Quay Quarter Towers Takes out Top Global Award | Blog

Posted 22-11-2023
Category News

The Quay Quarter​ Tower has recently taken top honours, being named 2023’s Best Tall Building Worldwide by the Council on Tall Buildings and Urban Habitat (CTBUH).

Image Credit: BG&E

The Quay Quarter Tower, a 49-storey vertical building located in the heart of Sydney’s CBD, focuses on sustainability, and is widely regarded as the highest and largest adaptive reuse project ever completed. 

During this project, a 190-meter tower constructed in the 1970s was upgraded to a 216-meter tower that meets modern requirements, and now has an extended service life up until 2070.

The Tower was recently named 2023’s Best Tall Building Worldwide by the Council on Tall Buildings and Urban Habitat (CTBUH).

In addition, it won the Kevin Cavanagh medal, the top honour for any concrete structure, at the recent Concrete Institute of Australia Concrete 2023 Biennial Conference in Perth.

Further, it took the overall excellence award at the American Concrete Institute (ACI) Convention in Boston in 2023.
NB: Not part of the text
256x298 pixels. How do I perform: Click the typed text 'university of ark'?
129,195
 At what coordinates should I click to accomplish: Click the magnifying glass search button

In addition to being crowned best worldwide, Quay Quarter was selected overall winner in six categories: Best Tall Building: Oceania, the Construction Award, the Structure Award, the Repositioning Award, and the Space Within Award.

By evading the wasteful activities of demolition and replacement, the design team managed to retain 65 per cent of the original structure such as beams and slabs, and 95 per cent of the building’s core.
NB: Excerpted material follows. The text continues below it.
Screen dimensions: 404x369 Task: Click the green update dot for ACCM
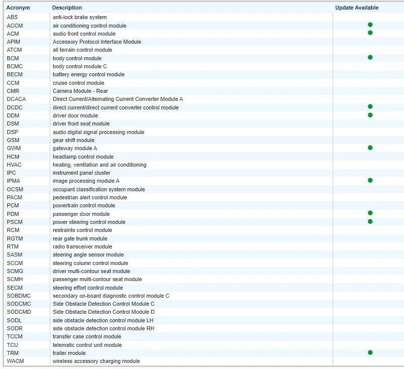click(370, 25)

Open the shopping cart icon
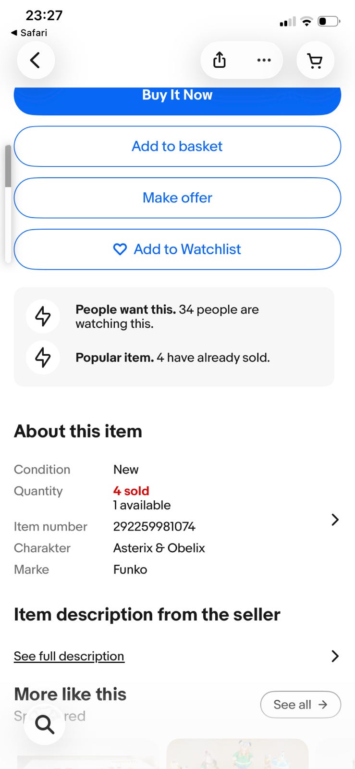(x=315, y=61)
The project saved approximately 12,000 tonnes of embodied carbon emissions, as well as managed to achieve a 6-Star Green Star rating.

For the project, ADAA member BG&E offered their services in structural construction and materials engineering and structural monitoring.
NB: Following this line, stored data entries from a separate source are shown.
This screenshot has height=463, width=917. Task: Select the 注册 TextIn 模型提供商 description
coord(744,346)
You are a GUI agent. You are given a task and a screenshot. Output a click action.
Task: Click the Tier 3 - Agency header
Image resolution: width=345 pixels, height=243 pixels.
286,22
Two-thirds of the floor plates and supporting columns as well as the entire core wall system of the old structure were kept during construction based on rigorous materials testing and structural design of the structural components.

The original structure constructed by kibble and bucket methods of placement (done prior to wide use of concrete pumping in Sydney) contained concrete that had fly ash as part of its binder component.

Like other concrete structures such as Australia Square built in the late 1960s and early 1970s in Sydney, fly ash was a key component that has shown benefit in terms of serviceability and long-term durability of structural elements.

The new structure was also cast with fly ash incorporated in its binder fraction in wall, column and slab elements.

Through this, BG&E has demonstrated that even older, more complicated structures can be upcycled to both cut carbon emissions and extend a structure's service life for future requirements.